ENTRAîNEZ VOTRE TUBE DIGESTIF
C’est dans ce contexte métabolique que s’inscrit votre alimentation en trail. On est loin d’une utilisation exclusive de boissons glucidiques, de pâtes de fruits ou de barres de céréales ! De fait, le ravitaillement du type randonnée s’avère une pertinente source d’inspiration. Les TUC®, les oléagineux salés accompagnés de fruits secs sont une bonne base à grignoter dans le mouvement. Le fromage, les viandes séchées et un pain de qualité apportent minéraux, graisses et protéines lorsque vous atteignez le check-point. De fait, il devient impératif d’entraîner votre tube digestif et même de tester votre tolérance à ces différents aliments. Prenez soin de bien mastiquer. Les études montrent que de petits morceaux inférieurs à 2 millimètres se comportent comme des liquides. La randonnée représente une fois encore une bonne opportunité pour réaliser en douceur cette adaptation nutritionnelle !

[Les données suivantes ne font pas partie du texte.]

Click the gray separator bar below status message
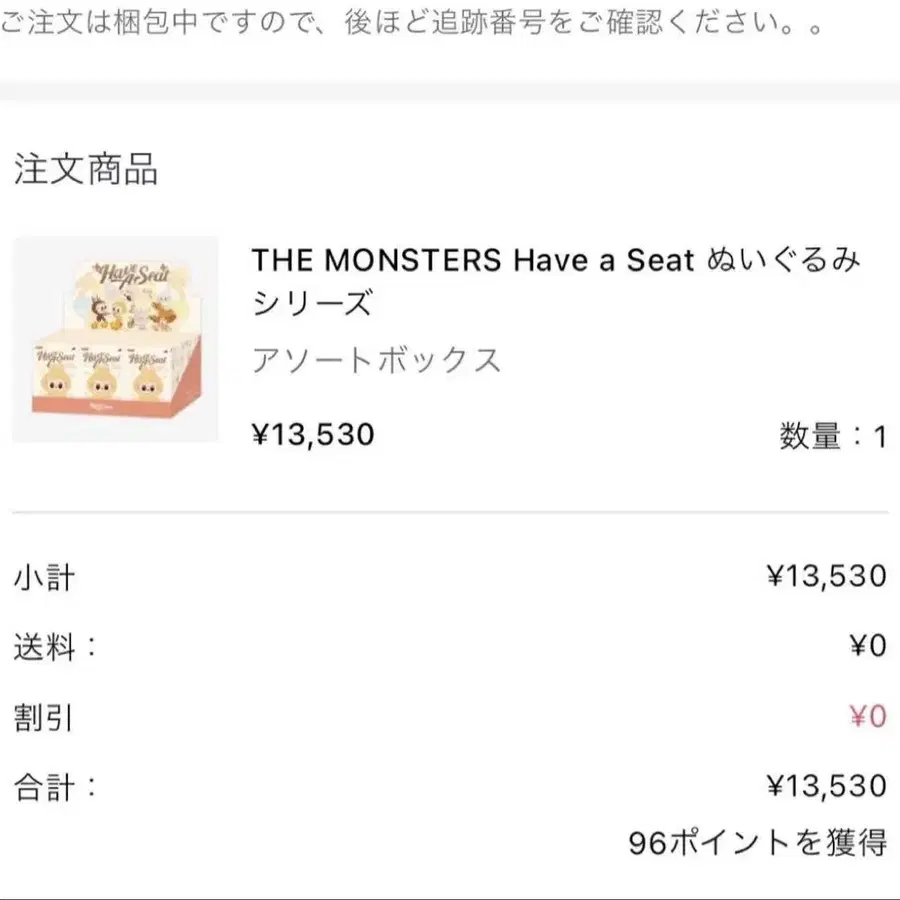Screen dimensions: 900x900 click(x=450, y=91)
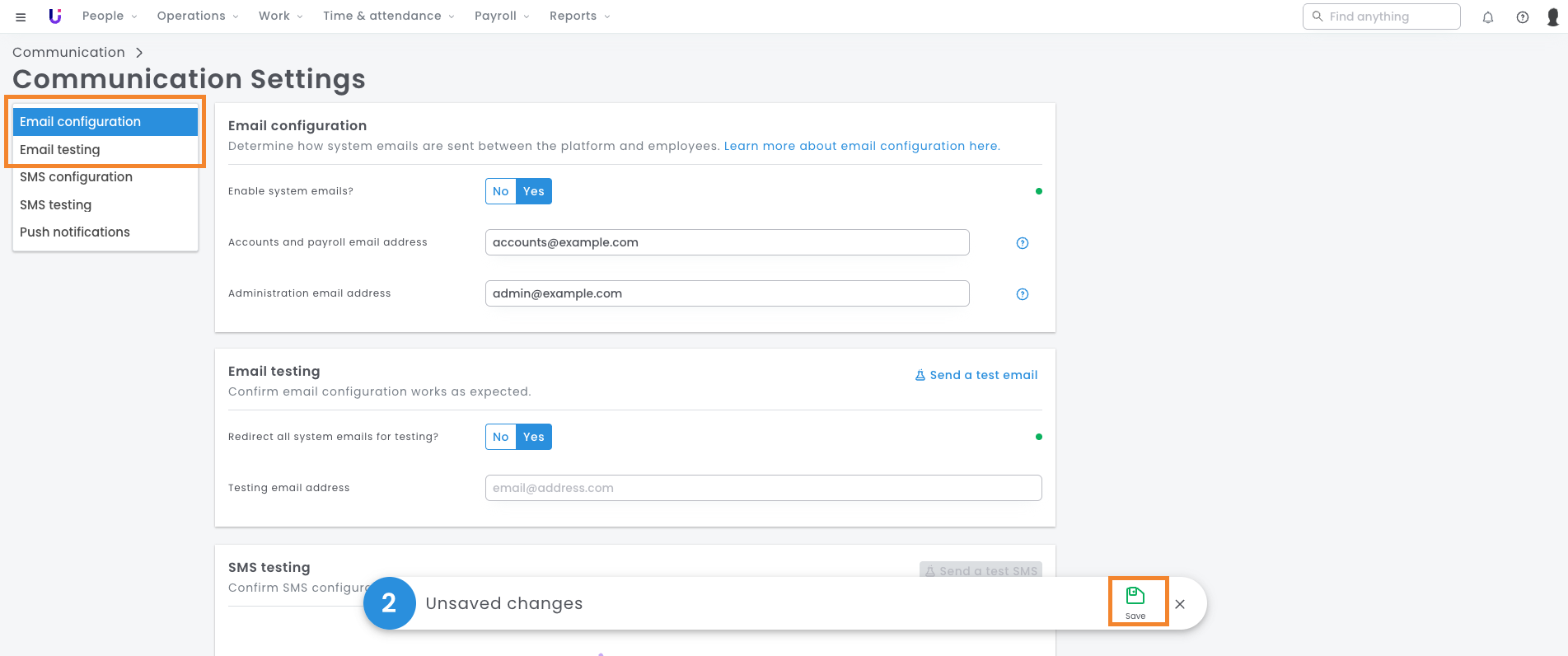Click the purple U logo icon

(55, 16)
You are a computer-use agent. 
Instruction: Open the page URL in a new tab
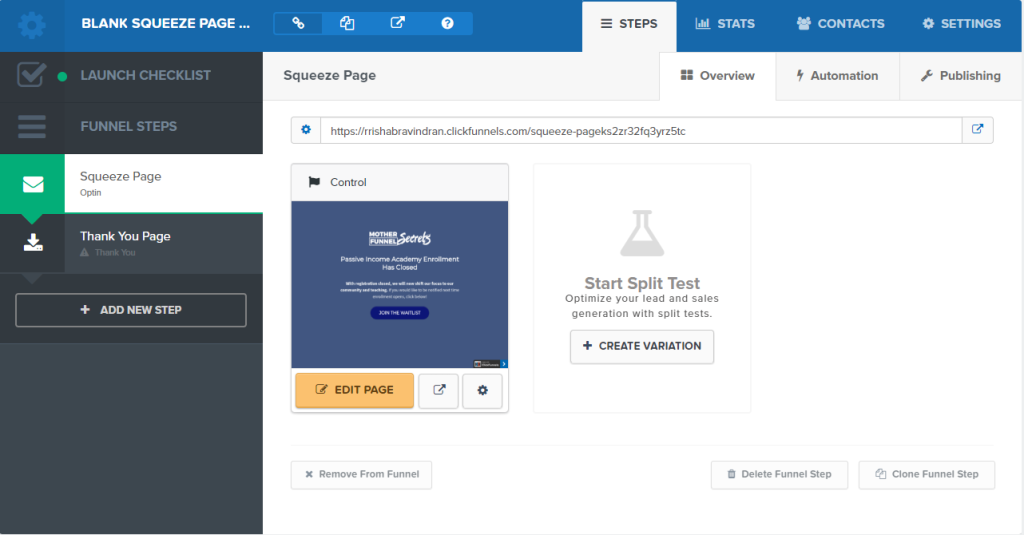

La qualité des appuis en terrain irrégulier est cruciale pour le traileur. Les sportifs urbains ou les coureurs habitant dans les plaines sont dépourvus pour mener à bien leur entraînement spécifique. Les Parisiens se contentent des collines aseptisées du parc de Saint-Cloud… et se risquent parfois jusqu’au massif des Trois Pignons en forêt de Fontainebleau ! Les quelques cailloux présents sur les deux cents mètres de dénivelé ne préparent que modérément aux longs pierriers pyrénéens. Immanquablement, les coureurs de la capitale se font doubler en descente par les locaux bondissant de talus en ornières à la manière de bouquetins !
FRACTIONNES TECHNIQUES EN DESCENTE
Pour s’habituer à la montagne, rien ne vaut la montagne ! Alors, n’hésitez pas à grimper tranquillement avec votre entourage moins affûté et offrez-vous un peu de liberté en rejoignant la vallée. Courez, sautez, stabilisez, relancez, gagnez en confiance en dévalant les pentes. Faites des pauses, attendez régulièrement ceux qui vous aiment. N’oubliez pas que la gestuelle et les progrès techniques sont bien supérieurs quand vous n’êtes pas fatigué ! Le fractionné proprioceptif en descente, voilà une bonne thématique trail en randonnée !
Pour crapahuter au rythme de la famille, rien ne vaut un gros sac à dos ! Assurez le transport des boissons, du ravitaillement et de la logistique ! Si vous êtes « trop fort », pensez à ajouter des bouquins ou des haltères.
MUSCU SAC À DOS EN CÔTE
Certains de mes patients enfilent même des gilets lestés pour faire chauffer les cuisses dans les bosses. Le petit dernier est alors très fièr de crapahuter avec aisance à côté de son papa qui s’essouffle. Avec ou sans charge supplémentaire, accélérez sur le D+. Le palpitant s’emballe et votre cœur s’entraîne intensément. Là encore, prenez soin d’attendre votre petite famille avant de renouveler une session plus intense lorsque le relief s’y prêtera.